OK let us start with a cliche: this is one of the most celebrated, classic works in ‘eurocentric’ literary history .... so we might infer from this that I am a "proud African" who nevertheless appreciates international literature.
1984 is something of a nightmare, over 70 years after its initial publication; not even in the heart of Africa can one envisage such totalitarianism - actually Africans generally celebrate life, jollity, fecundity et al... people are much too concerned with their own blissful exuberance (especially those at the top) rather than worry about the ordinary man's behaviour, thoughts, and predilections. 'Yes-men' hold sway, but that suits all the parties, quand meme!
But yet one squirms upon re-reading this work, a very grim scenario where everything sad, dismal and restrictive holds sway. As our main protagonist Winston Smith makes clear:
"...Already we know almost literally nothing about the Revolution and the years before the Revolution. Every record has been destroyed or falsified, every book has been re-written, every picture has been re-painted, every statue and street and building has been renamed, every date has been altered. And that process is continuing day by day and minute by minute. History has stopped. Nothing exists except an endless present in which the Party is always right..."
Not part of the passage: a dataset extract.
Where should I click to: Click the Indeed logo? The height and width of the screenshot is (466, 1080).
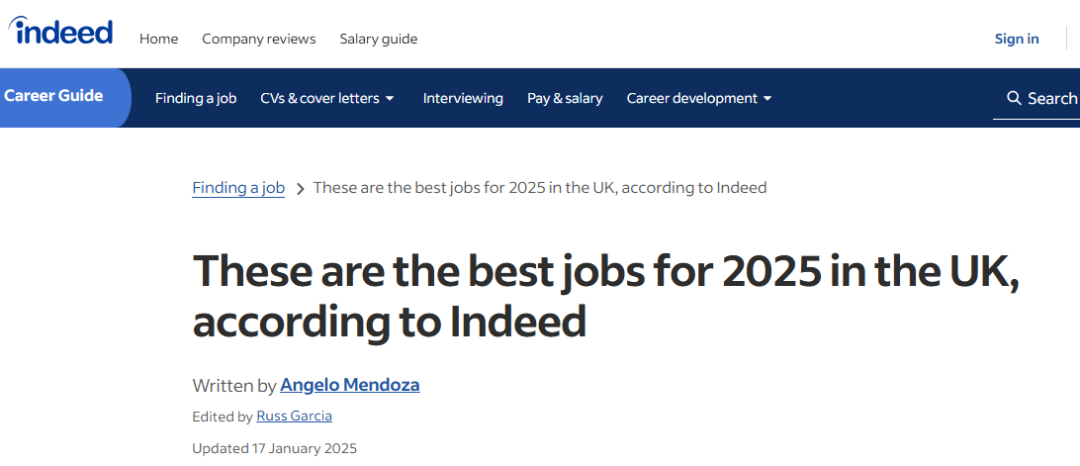click(x=61, y=30)
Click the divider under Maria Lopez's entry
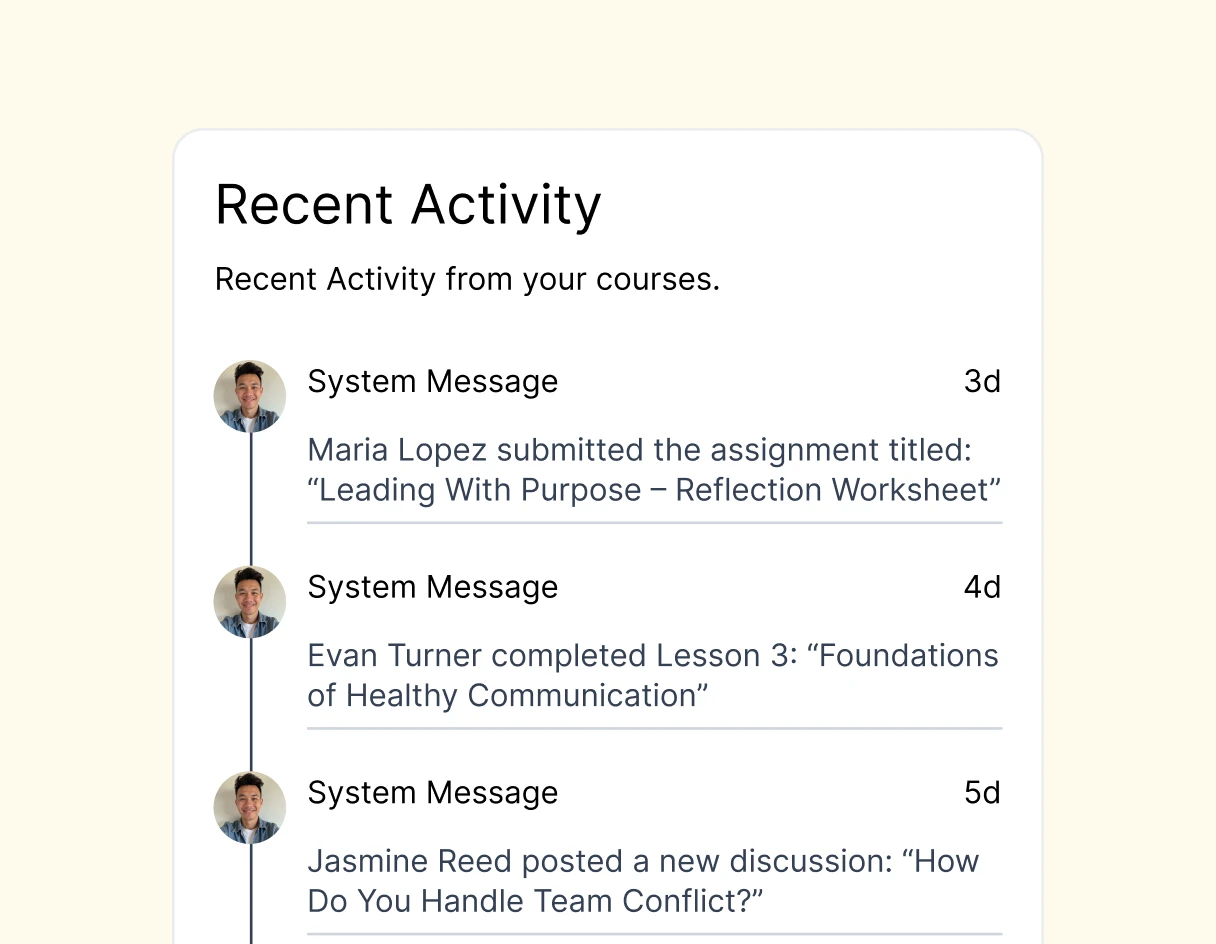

And what concerns the powers that be with private love interests, affairs, and such manifestations? Yet Big Brother ensures that such a thing (relationships) which even now we take for granted in every society is part of the horror story. No wonder our main female protagonist here too is an embodiment of palpable despair, cynicism and frustration, as we read: "Julia was 26 years old. She lived in a hostel with 30 other girls ('Always in the stink of women! How I hate women!' She said parenthetically). ..
Both Julia and Smith suffer in transcendent fashion (though the focus is on Mr. Smith.). He is tortured, de-humanised and brainwashed to the extent that it has become an egregious ordeal for one to re-read this book. What is the point of it all?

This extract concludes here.